レピュテーションはマネジメントできるのか
企業としての核を決め、社員への浸透を図ることではないか

第ニの論点は「レピュテーションはマネジメントできるか」。
溝之上氏「レピュテーションを上げるのは大変だが、ネガティブな情報が入るとすぐに落ちる。全体マネジメントはなかなか難しい。個々の社員がレピュテーションを意識しながら地道に取り組むしかないのではないか」
本田氏「一連のキャンペーンとして展開する場合には、マネジメントしなくてはならないが、どこの部署がレピュテーションのマネジメントを引っ張っていくのか、という悩みが出てくる」
井上氏「マネジメント出来るかどうかというよりも、意識しなければといけないもの、という考え方だ。一般的には、他人が作るものだと考えてしまいがちだが、違うと思う。会社としては、どのようなレピュテーションを築きたいのか、核となるものを定めることが必要で、そうするとそれに相応しい評判があってしかるべきだ、となる。一方的に作れるものだと思うのはよくない」
 
会場からの意見と質問その3。「企業理念を社員に浸透させることがレピュテーションにつながるといえることはわかった。この社員重視の背景には、雇用形態の変化や広がりでダイバーシティな社員が増えていることがあるのではないか。マネジメント、あるいは育むといった視点に立った場合、具体的に社員にはどう浸透させるのか」
溝之上氏「JALでは、破綻後、JALフィロソフィーの浸透に力を入れてきた。正社員や契約社員、関連会社社員といった雇用形態が異なる社員、またパイロットや客室、整備、間接といった様々な職種の社員が教育や研修の場で集まり、青臭い議論を堂々としているが、その議論を通して、隣の人が何を考えているかわかるようになってくる、そればお互いの信頼構築になる。今までは職種形態別に大きな壁があったが、この活動を通して、壁は確実に低くなっているように感じる。経営理念を浸透させる取り組みが社員のマネジメントになり、レピュテーションにつながっているように感じる。」

ステークホルダーをどう捉えるのか
目先の印象ではなく、軸を決め、中長期的視点で考えること

会場からの意見と質問その4。「株主を重視すると株価を上げるために人員削減をする必要があるが、社員重視ならその選択はない、このように二律背反となってしまう。

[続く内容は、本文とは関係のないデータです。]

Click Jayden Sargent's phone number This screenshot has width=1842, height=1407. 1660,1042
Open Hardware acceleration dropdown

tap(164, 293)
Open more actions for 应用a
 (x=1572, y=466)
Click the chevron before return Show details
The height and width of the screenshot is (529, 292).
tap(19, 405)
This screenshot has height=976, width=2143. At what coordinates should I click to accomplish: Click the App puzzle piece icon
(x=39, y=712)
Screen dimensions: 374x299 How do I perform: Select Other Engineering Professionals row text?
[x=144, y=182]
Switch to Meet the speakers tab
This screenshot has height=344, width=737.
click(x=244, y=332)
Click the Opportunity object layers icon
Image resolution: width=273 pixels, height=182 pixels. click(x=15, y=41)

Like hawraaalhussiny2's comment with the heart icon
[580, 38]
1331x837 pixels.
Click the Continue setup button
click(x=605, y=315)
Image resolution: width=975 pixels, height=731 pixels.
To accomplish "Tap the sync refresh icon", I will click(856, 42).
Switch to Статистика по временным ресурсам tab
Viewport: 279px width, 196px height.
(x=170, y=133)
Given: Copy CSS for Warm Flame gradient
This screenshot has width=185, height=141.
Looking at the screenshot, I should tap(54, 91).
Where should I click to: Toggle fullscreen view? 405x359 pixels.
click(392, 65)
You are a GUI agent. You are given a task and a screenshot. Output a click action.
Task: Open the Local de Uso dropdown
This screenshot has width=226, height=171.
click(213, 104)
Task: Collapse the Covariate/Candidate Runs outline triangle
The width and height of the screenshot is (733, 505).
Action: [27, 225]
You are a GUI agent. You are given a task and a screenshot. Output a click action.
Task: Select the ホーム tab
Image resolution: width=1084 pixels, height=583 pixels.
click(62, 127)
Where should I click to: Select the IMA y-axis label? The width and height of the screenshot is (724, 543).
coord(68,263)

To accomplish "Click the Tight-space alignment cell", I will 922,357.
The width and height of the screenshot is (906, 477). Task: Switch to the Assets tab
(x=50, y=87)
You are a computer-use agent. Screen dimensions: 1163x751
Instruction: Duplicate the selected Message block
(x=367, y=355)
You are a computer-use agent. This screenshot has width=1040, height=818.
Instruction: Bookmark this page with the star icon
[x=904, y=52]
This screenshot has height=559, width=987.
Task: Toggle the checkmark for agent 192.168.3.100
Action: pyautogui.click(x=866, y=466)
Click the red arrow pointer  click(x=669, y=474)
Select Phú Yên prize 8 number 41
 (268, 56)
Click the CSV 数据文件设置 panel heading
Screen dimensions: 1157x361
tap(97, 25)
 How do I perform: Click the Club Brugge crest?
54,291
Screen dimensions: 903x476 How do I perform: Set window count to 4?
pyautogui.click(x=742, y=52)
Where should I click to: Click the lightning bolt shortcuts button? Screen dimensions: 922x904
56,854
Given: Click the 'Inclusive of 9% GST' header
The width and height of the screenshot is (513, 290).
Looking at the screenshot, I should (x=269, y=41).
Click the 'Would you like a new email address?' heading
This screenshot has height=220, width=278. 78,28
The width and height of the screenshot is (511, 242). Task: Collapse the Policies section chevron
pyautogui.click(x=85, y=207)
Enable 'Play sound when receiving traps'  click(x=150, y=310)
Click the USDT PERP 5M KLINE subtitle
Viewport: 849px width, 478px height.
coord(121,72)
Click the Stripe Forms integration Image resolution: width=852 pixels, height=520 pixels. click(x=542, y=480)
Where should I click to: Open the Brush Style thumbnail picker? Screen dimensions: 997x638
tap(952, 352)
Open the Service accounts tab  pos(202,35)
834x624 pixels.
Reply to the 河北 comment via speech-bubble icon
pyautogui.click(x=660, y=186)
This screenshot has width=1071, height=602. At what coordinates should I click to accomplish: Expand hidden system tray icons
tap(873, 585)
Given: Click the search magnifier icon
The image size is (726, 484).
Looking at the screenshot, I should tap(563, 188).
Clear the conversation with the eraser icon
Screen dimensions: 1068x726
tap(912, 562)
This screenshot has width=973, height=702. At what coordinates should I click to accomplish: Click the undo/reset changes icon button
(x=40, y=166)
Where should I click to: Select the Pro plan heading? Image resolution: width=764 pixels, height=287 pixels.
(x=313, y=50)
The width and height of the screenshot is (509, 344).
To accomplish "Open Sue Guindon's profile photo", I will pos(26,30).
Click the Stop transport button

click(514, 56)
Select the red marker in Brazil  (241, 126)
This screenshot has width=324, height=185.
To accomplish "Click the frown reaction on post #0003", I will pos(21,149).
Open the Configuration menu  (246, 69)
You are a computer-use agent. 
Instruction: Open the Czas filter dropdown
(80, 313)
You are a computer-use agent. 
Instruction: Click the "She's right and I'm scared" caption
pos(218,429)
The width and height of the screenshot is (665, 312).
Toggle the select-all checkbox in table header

ステークホルダーの優先についてどうするのか、レピュテーションの視点で考えるとどう整理されるのか」
井上氏「株主にとっては株価が重要だが、長期的にみて価値を生み出す力があるかどうかが大切だ。例えば、A銀行はひどい窓口対応でB銀行は非常によい対応だった場合、どっちに預金するかを考える際、不快な印象をもったA銀行に預金をしたとしたら、その際の判断は何か、印象の悪さを打ち消すだけの何らかの判断基準があったはずだ。財務の健全性、社会貢献活動しているとか、一時の印象に左右されないものがレピュテーション。奥深い部分にある認識と区別すべき。目先の印象をよくするような活動を広報部がしているとぶれてしまう。どのステークホルダーにもよいことを言ってしまうと矛盾が生じてきてしまうと信頼は醸成できない。そこで広報部としては、何を訴求していくのかメッセージを決めなくてはいけない」
本田氏「株主に向くのか消費者に向くのかといった問題はまさにトップの覚悟だ。当社のCEOは、『しばらく好業績は期待できない』とアナリストミーティングで言い切ったことがあった。期待値が適正されるから騒がれない。トップの肝が据わるとコミュニケーションしやすい。私達はプロアクティブという言葉を使う。決めるのは幹部で実現するのがコミュニケーションチームだ。」
溝之上氏「以前は株主を最重要視していた時期もあったが、今は軸を社員と企業理念の実現に置いている。軸足が決まるとトップはぶれない。トップがぶれないと私達もぶれない。社員は大切にされていると感じると、会社を好きになり、ベクトルが合う、力が出てくる、よいサービスができる、企業の収益性が高まる。こうして正のスパイラルが回っていく」
橋爪氏「各ステークホルダー間の利害を調整するのはむずかしい。情報化社会のステークホルダーの分母は市民だと認識し、市民と共感できる経営を目指すことが大切ではないか。そのためにも市民と相互学習ができる関係性を多面的に作ることが望まれる」。
井上氏「レピュテーションは広報セクションレベルではなく、トップマネジメントレベルの課題。どうゆうレピュテーションを築きたいのか育成していきたいのか、その意識がないと、小手先のコミュニケーションでは意味がない」
石川「レピュテーションをまとめるのは難しいが、今回の議論を通じて出てきたキーワードから整理すると、トップの覚悟が必要で、ぶれないこと。透明性が重要で、一人一人の社員によって体現化され、溢れ出てくるものがレピュテーションであり、それが企業らしさになるのではないか。今後も皆さんと考えを深めていきたい」。

<振り返って>

第三点目のブランドとの違いについて議論はできなかったが、レピュテーションの正体にはかなり近づけたと感じる。マネジメントについては、広報セクションの役割は明らかにはできなかったものの、トップの覚悟、肝が据わるかどうかで役割が明確になるといえそうだ。全体のまとめを通じて、青臭い議論の積み重ね、小手先のコミュニケーションではない奥深さ、といった言葉も印象に残った。「議論」「奥深いコミュニケーション」もキーワードとして付け加えたいと思う。コーネリセン氏も「かっこいいCMではなくオープンに議論するとファンになってくれる時代だ」と語っていた。理念を中心とした社員同士の議論の場を作ることが第一ハードル、その次のハードルは、消費者など外部のステークホルダーとのオープンな議論。この非常に高いハードルを越えることができる企業がレピュテーションを獲得する時代になるかもしれない。ここがブランドとの大きな違いではないか。議論があちこちで始まれば、広報セクションはそれをファリシテーションし、企業メッセージや物語として溢れさせる役割が求められるようになるだろう。